Film Review: The Black Gestapo (1975)

Also known as: Black Enforcers, Black Nazi, Ghetto Warriors
Release Date: March, 1975
Directed by: Lee Frost
Written by: Lee Frost, Wes Bishop
Based on: a story by Ronald K. Goldman, Lee Frost, Wes Bishop
Music by: Allan Alper
Cast: Rod Perry, Charles P. Robinson, Phil Hoover, Ed Cross, Angela Brent

Saber Productions, Bryanston Distributors, 88 Minutes


The Black Gestapo is a pretty rare film that came out during the height of “race hate” cinema. It also came out in the midst of the blaxploitation era. It made its rounds in grindhouse theaters in the mid 70s but certainly didn’t have any sort of mainstream success and is mostly forgotten – not that it was ever really known.

I heard about this film in a few different places, over the years. I was finally able to see it, as it is surprisingly on YouTube. That really shouldn’t surprise me though, as a lot of obscure films like this are making their way onto streaming services. This could also be in the public domain, at this point, but I’m not sure.

The film is a non-stop bonanza of racial hatred and violence. While it isn’t intended to be a comedy or a parody, it is sort of humorous to watch, over forty years later. It is also really bad ass and has a legit grittiness to it.

In the film, we meet a group of militant black men who are sick of the white mob shaking down the ghetto for money while they rape their women. The group decides to get even more militant and starts recruiting heavily, training hard and even turns to the black criminal element to help fight the white gangsters. Eventually, the evil white men are defeated but the criminal element within the black militant group starts to use the powers of their new militia to hold a fascist grip over the neighborhood. A powerful pimp turns the group into a bigger threat to the ghetto than the whites were. The protectors and the heroes become the villains. The founder of the group is then pitted against the evil pimp in a final showdown to put things right, once and for all.

Interestingly, the film has a lot of layers to it and it is smarter than what one would think at first glance. Considering that it is a cornucopia of endless violence and sex, the social and political context is very clear and the story is pretty interesting. There is rape, there is testicular disembowelment, there is torture and explosions, yet the film isn’t necessarily cringe worthy. It effectively tells its story in spite of the gimmickry of trying to shock its audience at every turn.

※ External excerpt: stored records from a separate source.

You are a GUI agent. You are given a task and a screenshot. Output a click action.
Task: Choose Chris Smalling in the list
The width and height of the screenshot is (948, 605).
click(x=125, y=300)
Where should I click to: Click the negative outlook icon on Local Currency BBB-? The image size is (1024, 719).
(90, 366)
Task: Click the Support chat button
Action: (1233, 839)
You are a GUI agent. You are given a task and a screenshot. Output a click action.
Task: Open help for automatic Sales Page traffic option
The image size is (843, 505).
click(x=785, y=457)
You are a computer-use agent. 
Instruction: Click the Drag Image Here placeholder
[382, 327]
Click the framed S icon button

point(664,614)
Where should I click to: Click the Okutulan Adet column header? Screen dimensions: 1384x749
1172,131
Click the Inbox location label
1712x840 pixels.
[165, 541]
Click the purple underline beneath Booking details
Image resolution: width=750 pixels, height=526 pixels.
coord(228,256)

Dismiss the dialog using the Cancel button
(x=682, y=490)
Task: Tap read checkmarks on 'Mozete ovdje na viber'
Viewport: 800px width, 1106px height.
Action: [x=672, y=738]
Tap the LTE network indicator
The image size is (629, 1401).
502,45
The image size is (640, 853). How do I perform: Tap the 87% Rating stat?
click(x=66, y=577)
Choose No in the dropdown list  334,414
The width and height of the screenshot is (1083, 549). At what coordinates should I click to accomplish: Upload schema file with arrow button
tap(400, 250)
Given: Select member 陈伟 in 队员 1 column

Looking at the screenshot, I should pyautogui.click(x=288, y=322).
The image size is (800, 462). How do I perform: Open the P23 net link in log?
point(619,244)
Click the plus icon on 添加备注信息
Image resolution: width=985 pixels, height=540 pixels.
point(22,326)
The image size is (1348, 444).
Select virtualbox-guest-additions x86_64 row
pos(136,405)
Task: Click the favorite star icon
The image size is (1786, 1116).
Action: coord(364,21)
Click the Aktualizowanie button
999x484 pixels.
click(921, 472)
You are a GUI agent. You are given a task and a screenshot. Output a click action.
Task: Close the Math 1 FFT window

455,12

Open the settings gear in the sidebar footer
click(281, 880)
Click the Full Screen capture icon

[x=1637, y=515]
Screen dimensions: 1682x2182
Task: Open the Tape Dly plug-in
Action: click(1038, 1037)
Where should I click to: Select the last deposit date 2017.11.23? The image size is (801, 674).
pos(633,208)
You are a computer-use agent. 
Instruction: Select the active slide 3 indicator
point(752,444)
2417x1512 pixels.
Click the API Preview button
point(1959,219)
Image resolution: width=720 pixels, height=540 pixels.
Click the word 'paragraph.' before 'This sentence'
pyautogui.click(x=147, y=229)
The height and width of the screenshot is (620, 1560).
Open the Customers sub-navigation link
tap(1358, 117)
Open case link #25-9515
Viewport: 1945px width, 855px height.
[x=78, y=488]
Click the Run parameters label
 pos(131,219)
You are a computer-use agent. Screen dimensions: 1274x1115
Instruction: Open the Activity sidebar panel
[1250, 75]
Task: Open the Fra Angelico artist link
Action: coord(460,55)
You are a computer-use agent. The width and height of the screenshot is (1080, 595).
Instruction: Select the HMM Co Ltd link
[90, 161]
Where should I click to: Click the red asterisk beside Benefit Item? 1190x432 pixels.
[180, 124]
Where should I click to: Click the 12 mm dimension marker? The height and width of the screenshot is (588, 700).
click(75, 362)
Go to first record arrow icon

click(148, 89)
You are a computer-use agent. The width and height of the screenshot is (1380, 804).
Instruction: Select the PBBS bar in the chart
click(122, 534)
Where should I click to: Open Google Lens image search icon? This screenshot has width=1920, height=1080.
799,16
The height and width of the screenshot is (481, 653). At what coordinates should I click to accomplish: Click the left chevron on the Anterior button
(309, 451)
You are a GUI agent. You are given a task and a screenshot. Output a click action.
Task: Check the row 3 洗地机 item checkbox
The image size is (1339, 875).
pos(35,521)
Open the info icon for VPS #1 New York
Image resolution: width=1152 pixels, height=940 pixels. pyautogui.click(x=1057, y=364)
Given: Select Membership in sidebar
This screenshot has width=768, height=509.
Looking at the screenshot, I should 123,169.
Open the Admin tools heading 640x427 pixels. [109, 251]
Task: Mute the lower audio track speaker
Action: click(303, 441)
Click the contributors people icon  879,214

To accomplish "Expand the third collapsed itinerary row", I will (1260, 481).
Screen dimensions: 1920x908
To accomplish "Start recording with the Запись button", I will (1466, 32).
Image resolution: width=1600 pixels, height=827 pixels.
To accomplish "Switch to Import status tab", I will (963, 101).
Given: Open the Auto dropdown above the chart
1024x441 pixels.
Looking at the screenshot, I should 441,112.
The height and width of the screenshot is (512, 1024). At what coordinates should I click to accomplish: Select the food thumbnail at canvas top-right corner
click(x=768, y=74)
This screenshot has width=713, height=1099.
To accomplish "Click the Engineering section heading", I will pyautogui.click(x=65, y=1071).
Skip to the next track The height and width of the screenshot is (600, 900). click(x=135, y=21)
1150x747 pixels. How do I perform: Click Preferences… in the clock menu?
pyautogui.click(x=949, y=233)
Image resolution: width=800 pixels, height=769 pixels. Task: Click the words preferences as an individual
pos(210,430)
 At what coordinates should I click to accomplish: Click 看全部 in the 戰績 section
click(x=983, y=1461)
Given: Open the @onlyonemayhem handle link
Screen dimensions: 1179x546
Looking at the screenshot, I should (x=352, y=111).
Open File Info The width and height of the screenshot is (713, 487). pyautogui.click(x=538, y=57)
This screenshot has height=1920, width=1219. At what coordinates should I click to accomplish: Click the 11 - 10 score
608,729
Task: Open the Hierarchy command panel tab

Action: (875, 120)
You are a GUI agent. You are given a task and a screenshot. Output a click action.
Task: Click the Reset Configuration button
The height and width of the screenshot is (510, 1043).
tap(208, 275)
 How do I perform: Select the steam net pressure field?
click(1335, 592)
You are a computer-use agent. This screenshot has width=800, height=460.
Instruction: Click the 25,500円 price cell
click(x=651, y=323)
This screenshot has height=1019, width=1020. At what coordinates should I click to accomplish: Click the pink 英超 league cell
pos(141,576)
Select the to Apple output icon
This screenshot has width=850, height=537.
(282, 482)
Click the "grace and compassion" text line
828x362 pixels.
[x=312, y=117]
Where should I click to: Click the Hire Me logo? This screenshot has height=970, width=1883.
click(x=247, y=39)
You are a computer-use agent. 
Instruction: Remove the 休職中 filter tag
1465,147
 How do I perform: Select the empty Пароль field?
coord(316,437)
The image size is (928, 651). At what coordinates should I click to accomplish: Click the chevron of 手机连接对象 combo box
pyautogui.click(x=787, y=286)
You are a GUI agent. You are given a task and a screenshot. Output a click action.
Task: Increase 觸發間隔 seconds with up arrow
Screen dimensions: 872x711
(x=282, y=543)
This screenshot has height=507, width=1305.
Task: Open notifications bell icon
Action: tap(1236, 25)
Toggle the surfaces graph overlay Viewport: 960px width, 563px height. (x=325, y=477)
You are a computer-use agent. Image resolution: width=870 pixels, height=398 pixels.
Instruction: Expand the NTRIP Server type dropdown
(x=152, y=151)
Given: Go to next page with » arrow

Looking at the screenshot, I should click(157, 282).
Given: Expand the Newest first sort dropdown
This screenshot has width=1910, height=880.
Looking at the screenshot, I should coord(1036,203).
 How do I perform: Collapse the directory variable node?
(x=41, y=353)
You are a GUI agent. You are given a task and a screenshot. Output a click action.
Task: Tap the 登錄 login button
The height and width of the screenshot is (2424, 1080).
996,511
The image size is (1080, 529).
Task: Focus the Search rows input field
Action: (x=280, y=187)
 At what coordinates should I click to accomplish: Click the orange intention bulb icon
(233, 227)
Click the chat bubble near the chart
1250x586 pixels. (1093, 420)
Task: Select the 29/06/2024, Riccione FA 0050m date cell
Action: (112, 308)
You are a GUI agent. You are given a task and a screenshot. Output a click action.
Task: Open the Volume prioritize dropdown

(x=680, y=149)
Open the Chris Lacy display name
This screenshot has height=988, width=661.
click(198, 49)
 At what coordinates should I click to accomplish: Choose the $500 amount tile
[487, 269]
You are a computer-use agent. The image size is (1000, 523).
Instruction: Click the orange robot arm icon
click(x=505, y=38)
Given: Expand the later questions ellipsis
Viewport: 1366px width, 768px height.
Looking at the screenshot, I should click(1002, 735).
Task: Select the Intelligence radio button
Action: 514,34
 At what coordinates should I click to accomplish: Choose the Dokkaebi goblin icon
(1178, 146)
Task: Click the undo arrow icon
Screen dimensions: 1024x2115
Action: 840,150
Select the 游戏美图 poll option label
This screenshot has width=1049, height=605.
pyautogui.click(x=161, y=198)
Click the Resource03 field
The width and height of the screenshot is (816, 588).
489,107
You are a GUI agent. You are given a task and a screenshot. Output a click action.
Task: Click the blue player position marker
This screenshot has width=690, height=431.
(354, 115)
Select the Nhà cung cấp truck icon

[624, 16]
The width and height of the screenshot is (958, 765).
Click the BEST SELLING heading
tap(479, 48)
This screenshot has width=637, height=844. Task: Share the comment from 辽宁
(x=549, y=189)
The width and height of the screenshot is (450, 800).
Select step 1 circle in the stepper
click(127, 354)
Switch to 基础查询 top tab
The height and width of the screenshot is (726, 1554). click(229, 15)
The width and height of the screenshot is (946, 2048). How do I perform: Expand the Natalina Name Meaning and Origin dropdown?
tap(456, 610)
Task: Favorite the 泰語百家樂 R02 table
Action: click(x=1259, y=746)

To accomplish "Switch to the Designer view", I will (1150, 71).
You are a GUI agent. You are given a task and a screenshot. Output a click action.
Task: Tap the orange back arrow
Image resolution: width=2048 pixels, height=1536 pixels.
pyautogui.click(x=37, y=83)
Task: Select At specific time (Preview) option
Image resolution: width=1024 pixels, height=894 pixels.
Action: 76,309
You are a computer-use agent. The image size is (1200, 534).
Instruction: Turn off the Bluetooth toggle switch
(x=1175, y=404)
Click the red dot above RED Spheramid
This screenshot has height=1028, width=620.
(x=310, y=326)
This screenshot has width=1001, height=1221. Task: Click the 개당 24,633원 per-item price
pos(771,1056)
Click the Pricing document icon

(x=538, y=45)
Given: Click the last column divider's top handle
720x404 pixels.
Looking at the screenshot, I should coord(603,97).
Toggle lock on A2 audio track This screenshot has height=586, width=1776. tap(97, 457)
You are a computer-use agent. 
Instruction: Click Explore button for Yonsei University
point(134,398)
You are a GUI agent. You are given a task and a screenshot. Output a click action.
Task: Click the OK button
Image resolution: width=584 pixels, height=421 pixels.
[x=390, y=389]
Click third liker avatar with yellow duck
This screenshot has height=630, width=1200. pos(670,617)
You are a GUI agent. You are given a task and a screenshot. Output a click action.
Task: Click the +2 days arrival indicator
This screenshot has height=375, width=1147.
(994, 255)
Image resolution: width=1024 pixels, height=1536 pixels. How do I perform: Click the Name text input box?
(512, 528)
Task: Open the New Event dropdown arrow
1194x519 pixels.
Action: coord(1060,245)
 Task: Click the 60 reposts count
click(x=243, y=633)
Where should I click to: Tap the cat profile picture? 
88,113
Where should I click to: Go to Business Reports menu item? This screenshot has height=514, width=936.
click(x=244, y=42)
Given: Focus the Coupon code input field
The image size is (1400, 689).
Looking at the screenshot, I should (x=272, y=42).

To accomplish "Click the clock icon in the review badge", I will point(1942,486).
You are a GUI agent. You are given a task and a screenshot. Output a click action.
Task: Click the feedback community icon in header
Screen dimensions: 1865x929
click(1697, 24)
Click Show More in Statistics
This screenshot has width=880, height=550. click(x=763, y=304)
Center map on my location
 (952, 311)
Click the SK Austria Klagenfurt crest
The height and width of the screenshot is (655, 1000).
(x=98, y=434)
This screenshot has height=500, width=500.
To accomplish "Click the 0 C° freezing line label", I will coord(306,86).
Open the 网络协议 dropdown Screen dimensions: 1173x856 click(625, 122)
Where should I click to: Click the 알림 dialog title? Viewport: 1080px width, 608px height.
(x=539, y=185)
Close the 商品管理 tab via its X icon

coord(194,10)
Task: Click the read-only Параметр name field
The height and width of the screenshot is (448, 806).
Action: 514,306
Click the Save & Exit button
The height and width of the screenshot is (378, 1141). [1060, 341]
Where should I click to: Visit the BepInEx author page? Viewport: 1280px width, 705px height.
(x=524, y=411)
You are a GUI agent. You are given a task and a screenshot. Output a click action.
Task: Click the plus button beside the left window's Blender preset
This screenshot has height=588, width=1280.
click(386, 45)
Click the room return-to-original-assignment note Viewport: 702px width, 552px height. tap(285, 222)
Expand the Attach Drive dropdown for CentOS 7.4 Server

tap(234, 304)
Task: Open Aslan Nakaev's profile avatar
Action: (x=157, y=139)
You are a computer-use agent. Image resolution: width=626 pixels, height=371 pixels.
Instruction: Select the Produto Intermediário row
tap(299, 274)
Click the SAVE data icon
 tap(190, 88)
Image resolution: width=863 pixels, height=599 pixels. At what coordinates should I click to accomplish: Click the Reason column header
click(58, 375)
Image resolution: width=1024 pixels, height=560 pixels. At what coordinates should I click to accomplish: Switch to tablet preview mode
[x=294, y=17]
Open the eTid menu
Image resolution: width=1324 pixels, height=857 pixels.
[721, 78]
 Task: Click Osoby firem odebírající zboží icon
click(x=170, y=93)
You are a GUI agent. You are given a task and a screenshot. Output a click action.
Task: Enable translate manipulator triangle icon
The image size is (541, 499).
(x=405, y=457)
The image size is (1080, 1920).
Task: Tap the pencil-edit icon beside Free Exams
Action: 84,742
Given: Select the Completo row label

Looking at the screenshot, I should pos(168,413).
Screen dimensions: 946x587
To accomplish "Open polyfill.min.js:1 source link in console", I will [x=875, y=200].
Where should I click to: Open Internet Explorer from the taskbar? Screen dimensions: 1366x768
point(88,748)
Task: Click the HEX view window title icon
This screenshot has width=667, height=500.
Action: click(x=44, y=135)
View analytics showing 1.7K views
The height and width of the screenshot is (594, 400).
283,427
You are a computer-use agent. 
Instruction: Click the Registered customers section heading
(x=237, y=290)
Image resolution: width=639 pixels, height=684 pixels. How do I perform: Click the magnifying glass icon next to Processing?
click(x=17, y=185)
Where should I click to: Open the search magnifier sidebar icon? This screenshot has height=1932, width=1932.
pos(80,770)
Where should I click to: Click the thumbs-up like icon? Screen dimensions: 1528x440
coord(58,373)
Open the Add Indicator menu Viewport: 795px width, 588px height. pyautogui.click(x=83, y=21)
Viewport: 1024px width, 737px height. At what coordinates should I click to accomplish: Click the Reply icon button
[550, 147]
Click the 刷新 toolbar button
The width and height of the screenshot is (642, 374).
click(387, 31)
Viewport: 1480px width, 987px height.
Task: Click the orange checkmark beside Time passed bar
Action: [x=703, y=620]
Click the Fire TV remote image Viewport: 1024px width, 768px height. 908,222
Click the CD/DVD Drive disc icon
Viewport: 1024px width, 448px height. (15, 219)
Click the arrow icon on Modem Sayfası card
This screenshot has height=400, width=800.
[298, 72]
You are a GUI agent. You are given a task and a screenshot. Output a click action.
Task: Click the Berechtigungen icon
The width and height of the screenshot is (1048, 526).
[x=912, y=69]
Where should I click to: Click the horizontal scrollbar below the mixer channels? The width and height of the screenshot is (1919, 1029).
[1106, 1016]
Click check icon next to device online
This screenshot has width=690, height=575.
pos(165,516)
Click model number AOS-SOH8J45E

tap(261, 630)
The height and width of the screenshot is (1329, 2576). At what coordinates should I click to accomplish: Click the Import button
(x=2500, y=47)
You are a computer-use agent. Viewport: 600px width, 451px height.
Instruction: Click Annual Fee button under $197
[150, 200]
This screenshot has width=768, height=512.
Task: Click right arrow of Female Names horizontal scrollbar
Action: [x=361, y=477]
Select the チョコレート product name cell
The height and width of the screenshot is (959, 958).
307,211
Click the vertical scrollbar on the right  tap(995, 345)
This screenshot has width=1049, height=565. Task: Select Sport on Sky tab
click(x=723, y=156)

The Black Gestapo is far from a perfect movie but it is a hell of a lot of fun for its 88 minutes. It will certainly make the overly sensitive or politically correct people a bit uneasy. Probably to the point where they despise the film and don’t see what it actually represents: a very stark commentary on the post-Civil Rights racial tensions in 1970s America. More clearly, it examines the anger between races, as well as black people’s need to unify and not become their own worst enemy.